» **Goal of the exercise**: Check every line below for the word "under" and copy each one that has it.

Dataset items:
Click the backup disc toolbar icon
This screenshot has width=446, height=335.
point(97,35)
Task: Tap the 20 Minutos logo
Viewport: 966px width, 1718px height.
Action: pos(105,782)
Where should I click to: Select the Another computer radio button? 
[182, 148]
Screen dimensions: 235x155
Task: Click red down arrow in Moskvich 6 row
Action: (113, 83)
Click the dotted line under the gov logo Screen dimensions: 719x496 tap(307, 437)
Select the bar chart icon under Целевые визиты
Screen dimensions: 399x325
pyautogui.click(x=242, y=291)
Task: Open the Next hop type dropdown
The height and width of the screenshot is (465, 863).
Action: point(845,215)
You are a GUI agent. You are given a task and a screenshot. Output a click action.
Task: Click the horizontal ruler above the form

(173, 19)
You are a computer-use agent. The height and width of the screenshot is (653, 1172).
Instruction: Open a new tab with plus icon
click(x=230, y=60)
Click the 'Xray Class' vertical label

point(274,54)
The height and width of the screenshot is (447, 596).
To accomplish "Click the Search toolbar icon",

» **Written answer**:
Click the dotted line under the gov logo Screen dimensions: 719x496 tap(307, 437)
Select the bar chart icon under Целевые визиты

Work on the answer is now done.